Die Grünen werfen Bundesumweltminister Peter Altmaier (CDU) vor, Zweifel an der Sicherheit des tschechischen Atomkraftwerks Temelin zu ignorieren. Auslöser ist das Gutachten eines ehemaligen Abteilungsleiters im Berliner Umweltministerium, das neue Bedenken an dem Meiler aufwirft, der rund 100 Kilometer von Passau entfernt steht. Es geht um möglicherweise mangelhafte Schweißnähte zwischen dem Reaktordruckbehälter und dem Primärkreislauf. Danach ist das Problem weit größer als bislang gedacht. Gutachter Dieter Majer warnt: "Einiges spricht dafür, dass für alle Schweißnähte im Anschlussbereich des Reaktordruckbehälters die erforderliche Qualität nicht nachgewiesen ist." Majer fällt nach Sichtung aller verfügbaren Unterlagen ein vernichtendes Urteil: Die Dokumentation der Schweißarbeiten sei "lückenhaft, fehlerhaft und zum Teil widersprüchlich". Umweltminister Altmaier lehnte in einem Schreiben an die Grünen-Abgeordnete Sylvia Kotting-Uhl ab, auf weitere Untersuchungen zu drängen. Sein Amt sehe "keine sicherheitstechnischen Anhaltspunkte, das aufsichtsbehördliche Vorgehen der tschechischen Seite in Zweifel zu ziehen". Der Vorsitzende der überparteilichen "Plattform gegen Temelin", Gerhard Albrecht, forderte Altmaier auf, Fachleute zur Untersuchung des Schweißnaht-Risikos nach Temelin zu schicken.

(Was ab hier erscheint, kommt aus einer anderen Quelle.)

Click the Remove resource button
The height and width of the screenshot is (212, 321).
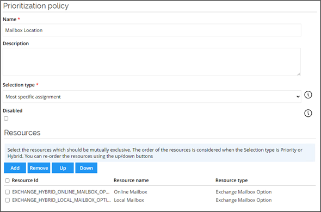point(39,168)
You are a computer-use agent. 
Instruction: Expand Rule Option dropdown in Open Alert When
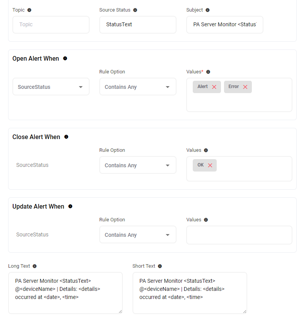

Er kritisiert das Desinteresse des Ministers: "Altmaier denkt wohl, der Name Temelin steht für eine tschechische Wurstsorte." Grünen-Abgeordnete Kotting-Uhl, die das Gutachten in Auftrag gab, kommentiert: "Es kann nicht sein, dass diplomatische Hasenfüßigkeit zu Lasten von Atomsicherheit geht."